Product data quality in the Information Supply Chain

Written By:
Published:
Content Copyright © 2007 Bloor. All Rights Reserved.

Readers may recall that I wrote last year about Silver Creek Systems®. At that time I extolled its capabilities for product data quality (matching, cleansing and classification) through the use of semantically-based content profiling and attribute identification. This is particularly relevant when information comes into the organization in unstructured formats as most conventional data quality tools have historically been limited to support for structured information.

I went on to say that “if you have a complex matching problem that goes beyond conventional name and address matching (not necessarily for products) then you must talk to Silver Creek Systems”. Well, I have been getting an update from the company about what it has been doing over the last year or so. And it turns out to be quite a lot.

Before I discuss what Silver Creek has done with its software, however, it is worth reporting on some research that Ventana Research has conducted on Silver Creek’s behalf. It found that “80% of companies are not confident about the quality of their product data” (which I don’t find entirely surprising considering the widespread use of Excel spreadsheets) and that “73% find it ‘difficult’ or ‘impractical’ to standardise product data”. In other words, product data quality is a big problem, although it is only relatively recently that this has become obvious. Silver Creek was one of the first, if not the first, data quality company to recognize this problem and to develop a specialised offering to address the issues involved.

The first point that I want to raise is with respect to what Silver Creek refers to as Information Supply Chains. What the company means by ‘Information Supply Chains’ is the data equivalent of a physical supply chain and they are important within the context of product data because they can be used to highlight problems associated with such information. And just as a physical chain can have many participants so too can an Information Supply Chain. Specifically, Information Supply Chains carry product (or other) information between systems, users and organizations and, just as a physical supply chain is intended to maximize the efficiency of that chain so, in an Information Supply Chain, you want to enable efficient operations that range through eCommerce to product design, and from inventory to business intelligence and customer service. Also, just as in a physical supply chain, whenever the chain is broken, the business is likely to suffer.

Now, the point about Information Supply Chains is that there are a number of touch points where data quality potentially becomes a major issue and can break the chain, particularly where data is coming from external sources. In particular—and this is what makes product data fundamentally different from other types of data—there are no universal standards for either the format or content of data. Different systems and users need to see the data in very different ways within very different contexts, and each product category differs from every other product category, with different schemas, validation and business rules, and vocabulary. Moreover, MDM (master data management) systems need the data differently from the inventory system; the website needs it differently from the ERP system; and every system needs it in a consistent, complete and correct form, which is almost never available from external systems!

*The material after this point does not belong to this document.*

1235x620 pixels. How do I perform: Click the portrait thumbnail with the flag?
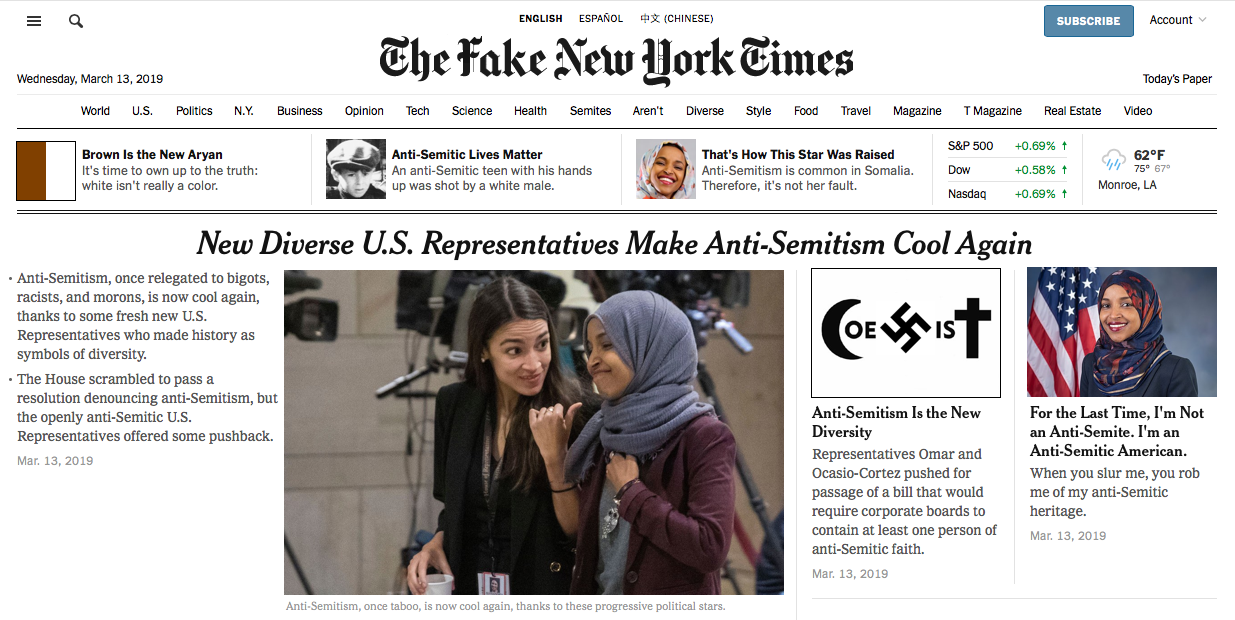[1122, 332]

To summarize on Information Supply Chains then: the data requires a lot of work and the more you have to use manual methods to do all of this work, then the more expensive and unreliable the solution is going to be. This is where Silver Creek Systems comes in.

What Silver Creek has done is to introduce the concept of Data Service Applications that you can place at each of the touch points in the Information Supply Chain. These are web service-enabled data quality applications, each of which is based around one or more Data Lenses. I probably need to explain that a bit further.

Each Data Lens applies semantic rules to interpret, standardize, validate and apply a quality metric to any product (or other) data. This is regardless of the format or domain to which the product data belongs. Next, Data Service Applications take one or more Data Lenses and combine these with business rules to manage exceptions and to take appropriate (business) actions to ensure that only complete, consistent and reliable data is passed on to downstream systems. For example, suppose that you are selling a particular type of widget for which you require five specific attributes. What do you do if a description of a widget comes in from a supplier that only has three of those attributes? The short answer is that you determine some sort of business rule concerning how to handle this exception, such as fill in the gaps by scraping a website or other data source, flag it for manual review or some other sort of resolution. These rules are built into the Data Service Application which then ‘handles’ the exception.

Going back to the Information Supply Chain, the idea is that you embed Data Service Applications at each relevant point in the supply chain, in order to ensure a smooth flow of accurate data. Note that these applications do not need to know about the source or target as these are simply applications that are called or invoked via a web service, as required. Further, there is no actual programming involved as the DataLens™ System has been built from the ground up to be used by business people and you create Data Service Applications simply by using graphical, drag-and-drop techniques.

There are two really important points here. The first is that a Data Lens is better than traditional approaches when it comes to standardising, cleansing and matching unstructured product data. For example, Silver Creek cites stories from its customer base such as an electronics company that improved its quote fulfillment rate by 20% in 3 months, worth “millions of dollars in additional quotations”; and a distributor that cut manual services costs by 75% and, of course, with improved data quality. However, the real point is that these companies couldn’t have achieved anything close to these results using traditional approaches.

The second important point is this notion of a Data Service Application that can be built for the specific task in hand (Data Lenses can be reused where appropriate) and which can be initiated on demand. It is not so much that you couldn’t implement this sort of solution with other products but that I have not spoken to any other company that has such a clear vision of how these sorts of solutions should be created and deployed. This is particularly important because there are other companies trying to grab at Silver Creek’s coat-tails with respect to product data quality and it is this broader vision as much as its capabilities that will keep Silver Creek ahead of the chasing pack.